Daughter of Kargil martyr, Gurmehar Kaur, who came into the limelight for raising her voice against the violence that took place at Ramjas College in Delhi, has featured in Times Magazine’s list of Next Generation Leaders for 2017. While mentioning her in the list, Times Magazine hailed her as a “Free speech warrior”.

Kaur, who had staged a strong protest along with other students of Delhi University against the violence that occurred at Ramjas College involving Akhil Bharatiya Vidyarthi Parishad (ABVP), also posted a picture of herself holding a placard that read, “I am a student from Delhi University. I am not afraid of ABVP. I am not alone.”

While targetting Kaur, people dug out an old video where the 20-year-old in a bid to promote peace between India and Pakistan held a placard that read, “Pakistan did not kill my dad. War Killed him.” After the video went viral on social media, Kaur found herself at the receiving end of a barrage of criticism with some of the renowned personalities mocking her. Union Minister Kiren Rijiju had tweeted saying, “Who’s polluting this girl’s mind?”

Also Read: Barkha Dutt, Rana Ayyub and Gurmehar Kaur come together to ‘slay’ trolls in this powerful video

Kaur was mercilessly trolled and was subjected to verbal abused and rape threats. “Why should I keep quiet?

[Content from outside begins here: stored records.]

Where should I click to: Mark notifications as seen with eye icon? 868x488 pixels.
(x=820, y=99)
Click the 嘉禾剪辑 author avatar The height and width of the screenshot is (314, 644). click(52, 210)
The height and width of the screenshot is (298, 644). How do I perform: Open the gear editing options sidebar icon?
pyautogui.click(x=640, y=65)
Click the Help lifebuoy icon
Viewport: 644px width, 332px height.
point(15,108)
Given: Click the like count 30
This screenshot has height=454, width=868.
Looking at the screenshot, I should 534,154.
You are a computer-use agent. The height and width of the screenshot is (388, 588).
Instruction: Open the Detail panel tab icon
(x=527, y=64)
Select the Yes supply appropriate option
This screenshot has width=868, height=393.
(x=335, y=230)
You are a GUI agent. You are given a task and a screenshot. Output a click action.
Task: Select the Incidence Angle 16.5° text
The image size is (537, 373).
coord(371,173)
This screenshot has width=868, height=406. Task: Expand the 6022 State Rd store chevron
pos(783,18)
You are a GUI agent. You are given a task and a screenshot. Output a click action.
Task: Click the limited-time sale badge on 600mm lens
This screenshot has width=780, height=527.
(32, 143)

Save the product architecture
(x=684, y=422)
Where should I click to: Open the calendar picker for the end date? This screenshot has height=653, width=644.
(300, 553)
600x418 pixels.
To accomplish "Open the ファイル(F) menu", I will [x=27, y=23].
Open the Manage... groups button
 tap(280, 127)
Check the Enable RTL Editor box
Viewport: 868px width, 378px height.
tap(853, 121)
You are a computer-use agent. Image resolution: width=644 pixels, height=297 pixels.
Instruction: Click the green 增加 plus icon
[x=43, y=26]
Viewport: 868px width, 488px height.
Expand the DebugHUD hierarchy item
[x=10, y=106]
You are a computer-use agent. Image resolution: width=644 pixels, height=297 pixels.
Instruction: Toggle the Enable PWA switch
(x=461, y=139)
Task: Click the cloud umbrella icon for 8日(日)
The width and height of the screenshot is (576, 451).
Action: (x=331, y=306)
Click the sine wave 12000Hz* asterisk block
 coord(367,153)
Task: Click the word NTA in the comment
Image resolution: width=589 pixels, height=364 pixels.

While I never asked for it, I was pushed to the forefront. I realized that people listen to what I say. And if I have something positive to say, why shouldn’t I say it?” Gurmehar was quoted as saying.

The development comes just days after Gurmehar Kaur warned teens for making a meme on her while stating that the posts uploaded by the 18-year-olds was defamatory and did not constitute as freedom of speech. Gurmehar Kaur told the teens that if they did not take the posts down she would report them to the police.

Meanwhile, popular publishing house Penguin Random House India is all set to publish Gurmehar Kaur’s ‘personal work of nonfiction’ titled Small Acts of Freedom. “When people ask me where I gather strength from, I cannot just point at one incident. My story does not start with me,” Kaur stated.